I'm just going to come right out and say it. I think Andy Murray is going to win Wimbledon this year.
Why? Well, apart from just having a "feeling" (and aside from my usual wishful thinking), it seems he genuinely is as well-placed as he ever has been to have a serious tilt at tennis's top title.
Last week's Aegon Championships win shows that his grass-court game is coming along nicely. Indeed, his semi-final demolition of Andy Roddick is as well as many seasoned Murray-watchers have ever seen him play on a lawn.
But, much more significantly, it's the all-round preparation the British number one has put into these Championships that bodes well.
He's fitter than ever, more professional in outlook, eating and drinking the right things at the right time, happy with the input he's getting from Andre Agassi and Lleyton Hewitt's former coach, Darren Cahill, and as happy and relaxed off court as I've ever seen him. And, given that I'm BBC Scotland's version of a full-time tour minder, I've seen a lot of him over the past two and a half years.
Nadal and Federer have had a virtual monopoly of major titles
Not only that, but I've never seen him smile so much. This is a new, more mature, more contented Andy Murray this Wimbledon.
To get to new highs, of course, you often have to come through some pretty awful lows. Can it really be just a couple of months since he couldn't take a set from giants of the game like Donald Young and Alex Bogomolov Jnr (who, curiously, meet each other here in an all-American, if not all-star, first-round match)? It took Murray a long time to get over the brutal disappointment of that thrashing from Novak Djokovic in the Australian Open final.
And yet, recover he has - with some style. Monte Carlo, Rome and Paris witnessed a much-improved Murray on clay. It should have been Andy Murray in the eternal city, rather than Roger Federer in Paris, who ended Novak's incredible winning streak.
Lest anyone doubts his desire to compete at this level, don't forget he won a match on one leg at the French Open before limping gamely through to a competitive semi-final with the King of Roland Garros himself.
Rafa Nadal maintains that Murray is far too talented not to win a Grand Slam; a sentiment echoed here in SW19 by the game's other current great, Roger Federer. And who are we to argue with legends such as they ?
The question is, can it happen over the next fortnight? Which begs another question - why not?
Murray clearly has the game for grass with his big serve, his all-court movement, his variety of shots and his ability to serve and volley when he wants to mix things up. The way he has bounced back from previous disappointment shows he is learning the temperament of a top tennis player.
Murray could have to beat Andy Roddick to reach the semi-finals
The grace under pressure shown by Federer, Nadal and Djokovic doesn't come easily, or naturally, to Murray. But he's learned the hard way that managing his emotions better on court helps retain both concentration and energy.

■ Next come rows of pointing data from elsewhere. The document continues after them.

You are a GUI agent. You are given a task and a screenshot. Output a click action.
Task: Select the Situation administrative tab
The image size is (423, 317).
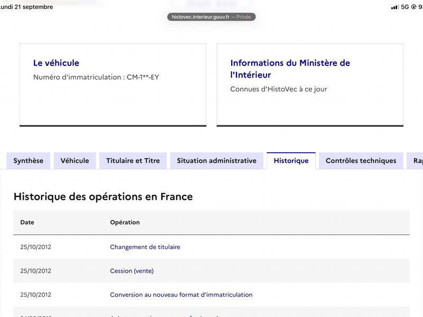point(217,161)
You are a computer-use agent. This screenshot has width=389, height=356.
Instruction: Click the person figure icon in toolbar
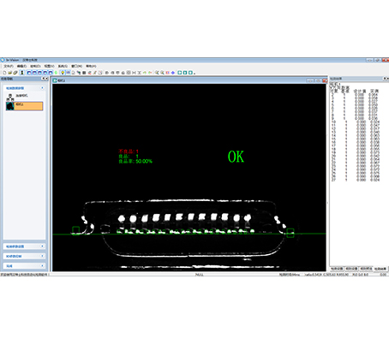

It was a noticeably calmer Andy Murray who stepped serenely through the rounds at Queen's Club last week to lift his first trophy of the year.
If the second is the Wimbledon title then his life will be forever changed.
He won't just be the first British man to win since Fred Perry in 1936. He'll be the first player since Hewitt in 2002 to break the Federer-Nadal ownership of these championships.
And, if you need a further example of just how hard it is to win one of the big four in this current era of excellence, here's another stat for you. Of the last 25 Grand Slam titles, Federer and Nadal have won all but three. Two Australian Opens for Djokovic and a US title for Juan Martin Del Potro are the exceptions to the Rafa-Roger rule.
For Murray to get in on the act, he may well have to get past those two in the semis and final. Before that, there could be another match-up with the losing finalist two years ago, Roddick. And Murray's route to the quarters could pitch the likes of Richard Gasquet and Marin Cilic in his path - good players but not as good as Murray on his day.
"Andy Murray, Wimbledon champion." The four words many sports journalists - and sports fans - hope to be saying on 3 July.
If we are, it will truly be one of the great British sporting achievements.
And, for the lad from Dunblane, it would be a lifetime's ambition realises and one of the greatest moments in the history of Scottish sport.